Automating Form Filling and Checkout Flows Over the Computer Use API
Web forms and shopping carts change layout daily. CSS selectors break. API endpoints for checkout are often gated. To reliably fill forms and complete checkout, you need a solution that sees the page, understands context, and acts like a human. The Coasty Computer Use API lets you automate browsers and desktops by sending screenshots and instructions. It drives real UI, not just APIs.
How it works
The Computer Use API works in a loop. You capture a screenshot, send it to the model with an instruction, receive actions, and repeat until the task completes. Two core endpoints power this loop. POST /v1/predict sends a base64 screenshot plus instruction and cua_version. It returns actions and a status. If status is not "done", you capture again and predict again. This approach gives the model a full view of the interface. State can be managed with sessions or by driving a real machine. When you need precise element targeting, use POST /v1/ground to map a screenshot plus element description to x,y coordinates.
#!/bin/bash
# Set your API key from environment
export COASTY_API_KEY="${COASTY_API_KEY}"
# Base64 encode a screenshot (adjust file path)
SCREENSHOT_BASE64=$(base64 -w0 screenshot.png)
# Step 1 - Make a prediction request
PREDICT_RESPONSE=$(curl -s -X POST https://coasty.ai/v1/predict \
-H "Content-Type: application/json" \
-H "X-API-Key: ${COASTY_API_KEY}" \
-d '{
"screenshot": "'"${SCREENSHOT_BASE64}"'",
"instruction": "Find the email input field, enter [email protected], then find the password field and enter a password.",
"cua_version": "v3"
}')
# Extract status and actions
STATUS=$(echo $PREDICT_RESPONSE | jq -r '.status')

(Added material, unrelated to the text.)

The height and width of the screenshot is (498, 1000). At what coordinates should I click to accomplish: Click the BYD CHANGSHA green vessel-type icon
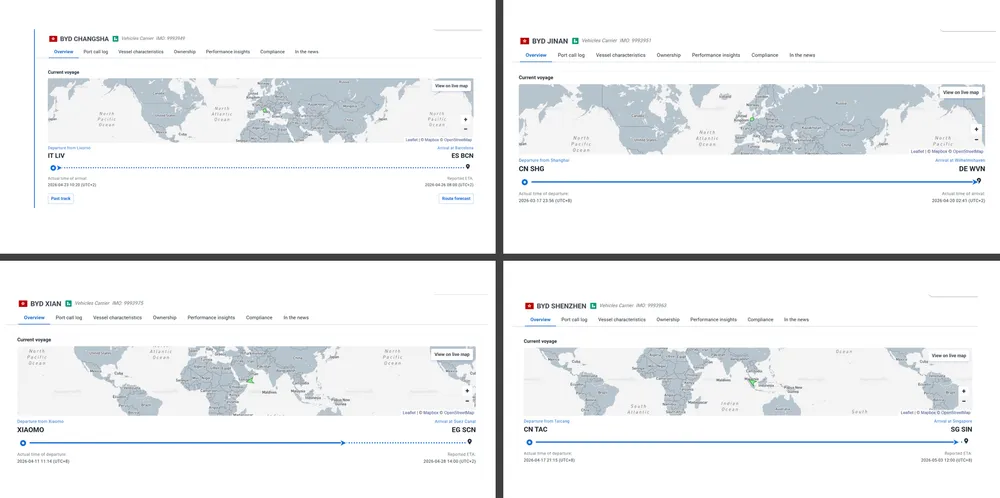(115, 39)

ACTIONS=$(echo $PREDICT_RESPONSE | jq -r '.actions')
# Repeat until done
while [ "$STATUS" != "done" ] && [ "$STATUS" != "failed" ]; do
# Use actions (click, type, etc.) to update the UI or continue
# In a real agent, you would send actions to the OS or browser
# For this example, we just loop the prediction
sleep 1
PREDICT_RESPONSE=$(curl -s -X POST https://coasty.ai/v1/predict \
-H "Content-Type: application/json" \
-H "X-API-Key: ${COASTY_API_KEY}" \
-d '{
"screenshot": "'"${SCREENSHOT_BASE64}"'",
"instruction": "Continue filling the form and proceed to checkout. Do not proceed if required fields are missing.",
"cua_version": "v3"
}')
STATUS=$(echo $PREDICT_RESPONSE | jq -r '.status')
ACTIONS=$(echo $PREDICT_RESPONSE | jq -r '.actions')
echo "Status: $STATUS, Actions: $ACTIONS"
done
echo "Task status: $STATUS"Key concepts and pricing
- ●POST /v1/predict costs $0.05 per request and returns actions plus a status.
- ●POST /v1/ground costs $0.03 and maps a screenshot and element description to x,y coordinates.
- ●POST /v1/predict loops until status is "done" or "failed".
- ●POST /v1/sessions ($0.10 per session) and /v1/sessions/{id}/predict ($0.04 per prediction) provide stateful trajectory memory.
- ●POST /v1/runs provisions a task run with machine_id, task, cua_version, instructions, system_prompt, max_steps, deadline_seconds, and an optional webhook_url.
- ●Task runs are billed $0.05 per agent step.
- ●POST /v1/machines provisions a cloud VM you can start, stop, and snapshot.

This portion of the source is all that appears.